SecurityContextHolder를 알아봤으니 이제 스프링이 SecurityContextHolder을 유지할 때 사용하는 session에 대해 알아보자 .
ConcurrentSessionFilter
session은 톰캣과 같은 서블릿 컨테이너에서 제공하는 것이기 떄문에 스프링이 세션을 제어할 수는 없고 톰캣이 넘겨주는 세션을 스프링은 sessionInformation이라는 랩퍼객체를 만들어 SessionRegistry에서 관리한다. 톰캣의 세션과 SessionRegistry의 세션이 일치한다고는 할 수 없지만 요청이 들어왔을때 스프링에서 sessionInformation의 expired를 통해 해당 세션을 스프링 컨테이너로 받아 줄지 말지를 결정할 수 있기 때문에 세션을 관리하는 효과를 낼 수 있다 해당 역할을 하는 필터가 ConcurrentSessionFilter이다.
private void doFilter(HttpServletRequest request, HttpServletResponse response, FilterChain chain) throws IOException, ServletException { HttpSession session = request.getSession(false); if (session != null) { SessionInformation info = this.sessionRegistry.getSessionInformation(session.getId()); if (info != null) { if (info.isExpired()) { // Expired – abort processing this.logger.debug(LogMessage .of(() -> “Requested session ID ” + request.getRequestedSessionId() + ” has expired.”)); doLogout(request, response); this.sessionInformationExpiredStrategy .onExpiredSessionDetected(new SessionInformationExpiredEvent(info, request, response)); return; } // Non-expired – update last request date/time this.sessionRegistry.refreshLastRequest(info.getSessionId()); } } chain.doFilter(request, response); }
ConcurrentSessionFilter의 doFilter메서드를 살펴보면 session을 가져와 sessionRegistry에서 sessionInfomation을 얻어내고
sessionInfomation의 expired가 true인지 false인지 확인하여 true라면 세션을 expired시키고 sessionRegistry에서 해당 세션을 정리한다. 그림으로 보면 아래와 같다.
sessionRegistry
세션들을 저장 해놓는 역할을 한다.
principals 과 sessionIds 를 필드로 갖고 있으며 구현체로는 SessionRegistryImpl 클래스가 있다.

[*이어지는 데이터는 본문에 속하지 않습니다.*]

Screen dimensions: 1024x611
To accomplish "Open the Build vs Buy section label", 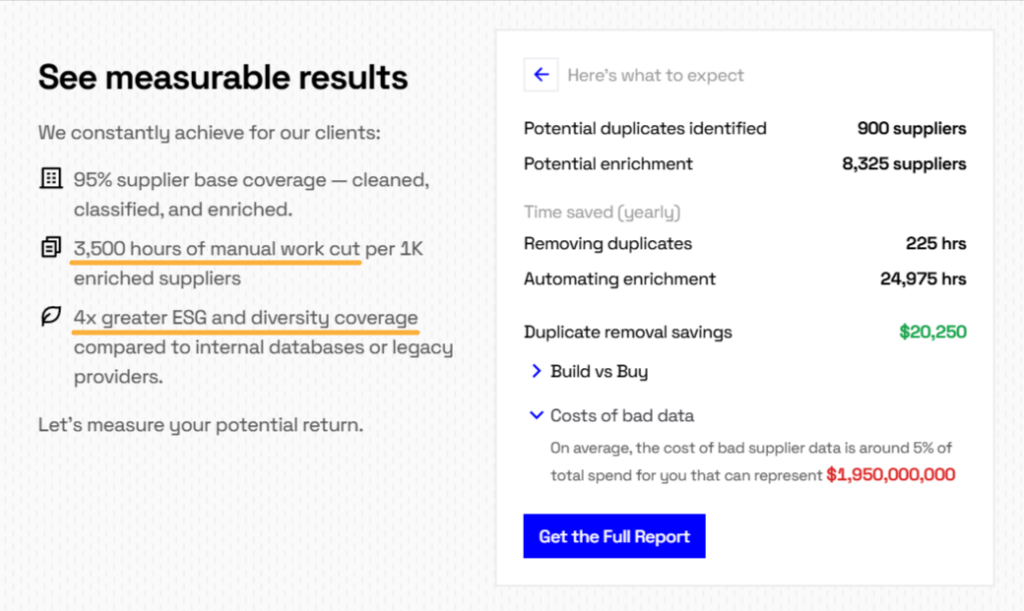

principals는 Map의 형태로 Principal 객체와 , Set형태의 세션 아이디를 갖으며
sessionIds는 세션 아이디 와 해당 세션아이디에 대한 SessionInfomation(위 그림의 SessionInfomation 테이블의 정보를 담는다)이 담긴다.
SessionManagementFilter
세션을 확인하고 sessionInfomation을 확인하여 expired시키는 필터가 ConcurrentSessionFilter
어떤 세션에 대해서 expired시키는지를 관리하는 필터는 SessionManagementFilter이다
SessionManagementFilter는 세션 생성 정책 , 세션 아이디 고정 설정 , 동시접근 허용 문제 , 세션 타임아웃 문제를 설정할 수 있다.
SessionAuthenticationStrategy라는 인터페이스를 가지고 있는데
SessionAuthenticationStrategy의 구현체에는 2가지 분류가 있다 .
1. 동시 접속 문제 해결를 위한 구현체
ConcurrentSessionControlAuthenticationStrategy ,RegisterSessionAuthenticationStrategy
동시 접속에 대한 전략을 결정하는데 사용한다 , 만약 동시 접속을 한명 혹은 두명으로 제한하도록 설정하면 사용자가 초과될 경우 기존의 사용자를 expire시키든지 나중에 접근한 사용자를 expire 시키든지를 설정 할 수 있다.
2.세션 고정 문제 해결을 위한 구현체
AbstractSessionFixationProtectionStrategy , ChangeSessionIdAuthenticationStrategy
한 사용자에 대해서 로그인시 세션을 고정시키거나 로그인 할때마다 새로운 세션을 부여하는 방식을 결정한다.
세션을 고정시키면 유저1이 유저2의 브라우저에 악의적으로 자신이 부여 받은 세션을 심어놓게 되면 유저2가 로그인 할때 세션은
유저 1이 심어 놓은 세션이된다. 그렇게 되면 유저1과 2은 같은 세션을 갖기 때문에 유저2가 로그인을 하면 유저 1도 로그인된 상태로
사이트에 접근할 수 있게 된다 . 그렇기 떄문에 세션을 고정하는 방식보다는 로그인마다 세션을 부여하는 방식을 사용한다.
HttpSecurity에 sessionManagement()로 session관리에 대한 strategy들을 설정할 수 있다.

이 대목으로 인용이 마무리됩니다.